Miriam Bobková

Personal information
- Full name: Miriam Bobková-Cupáková
- Nationality: Slovakia
- Born: 2 March 1979 (age 47) Spišská Nová Ves, Czechoslovakia
- Height: 1.70 m (5 ft 7 in)
- Weight: 58 kg (128 lb)

Sport
- Sport: Athletics
- Event: 100 metres hurdles
- Club: AK Spartak Dubnica
- Coached by: Eugen Laczo

Achievements and titles
- Personal bests: 100 m hurdles: 13.04 s (2007) 60 m hurdles: 8.04 s (2008)

Medal record
Women's athletics
Representing Slovakia
European Youth Summer Olympic Festival
| Gold medal – first place | 1995 Bath | 100m Hurdles |

= Miriam Bobková =

Slovak hurdler

Miriam Bobková-Cupáková (born 2 March 1979) is a Slovak retired sprint hurdler. She competed in the women's 100 m hurdles at the 2008 Summer Olympics. She also took part in the 2007 IAAF World Championships. Bobková competed in the women's 60 m hurdles in major indoor competitions including the 2008 IAAF World Indoor Championships, as well as the European Athletics Indoor Championships in 2005 and 2009.

==Career==
Bobková was among seven athletes in the Slovak delegation to the 2005 European Athletics Indoor Championships, sent to take part in the women's 60 metres hurdles, having set a personal best time of 8.28 seconds in the event earlier that year.

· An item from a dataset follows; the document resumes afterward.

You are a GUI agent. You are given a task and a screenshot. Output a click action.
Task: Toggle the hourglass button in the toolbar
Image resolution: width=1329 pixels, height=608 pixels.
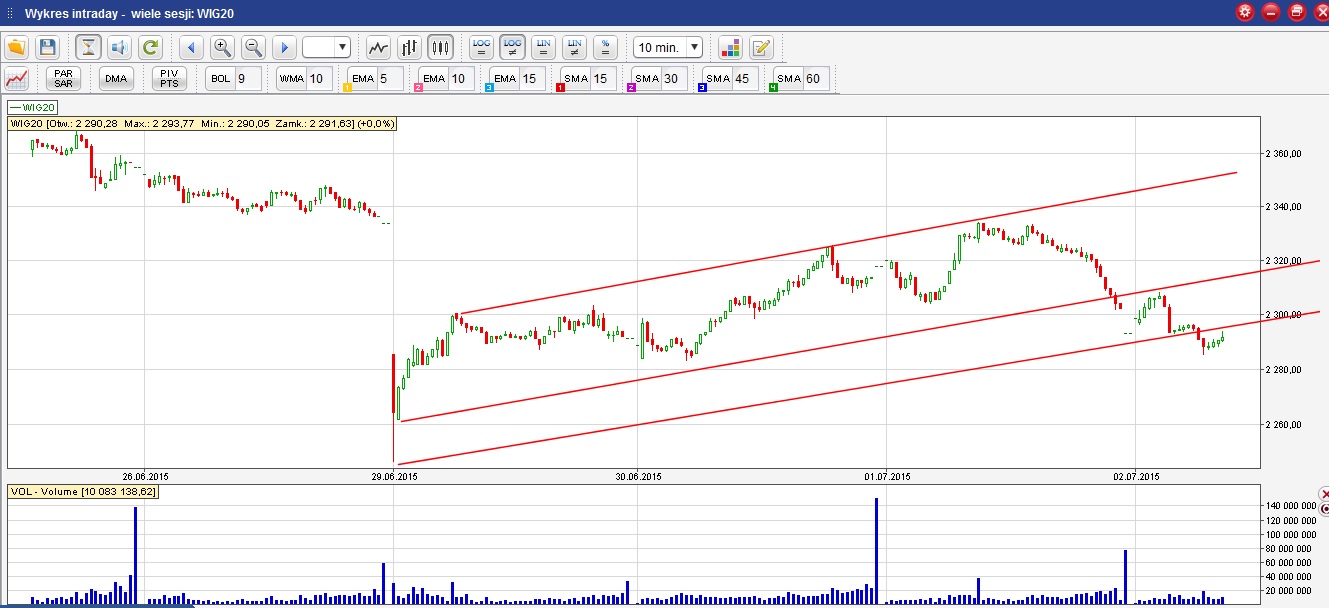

At the 2007 IAAF World Championships in Osaka, Japan, Bobková set both a national record and a personal best time of 13.04 seconds, by finishing seventh in the preliminary heats of the women's 100 hurdles.

In January 2008, Bobková set a new national record in the 60 metres hurdles, winning the B-final with a time of 8.15 seconds in Linz, Austria, and qualifying for the World Indoor Championships to be held later in the year. Following the meeting in Linz, she improved on her time three times in quick succession, setting new national records with a times of 8.13 and then 8.08 seconds in the French town of Eaubonne, both on 8 February, followed by running 8.04 seconds in Karlsruhe, Germany on 10 February. In March she took part in the 2008 IAAF World Indoor Championships in Valencia, Spain, where she advanced to the semi-finals after recording a time of 8.08 seconds in the women's 60 metres hurdles.

Bobková represented Slovakia at the 2008 Summer Olympics in Beijing, where she competed in the women's 100 m hurdles. She ran in the first heat against seven other competitors, including Turkey's Nevin Yanıt and Poland's Aurelia Trywiańska-Kollasch. She finished the race in last place by twenty-six hundredths of a second (0.26) behind Belarus' Katsiaryna Paplauskaya, with a time of 13.65 seconds. Bobková, however, failed to advance into the semi-finals, as she placed thirty-seventh overall, and was ranked farther below two mandatory slots for the next round.

In 2009, Bobková participated in the European Athletics Indoor Championships in Turin. She ran in the second heat of the women's 60 metres hurdles but she was disqualified for a false start, concluding her participation in the event.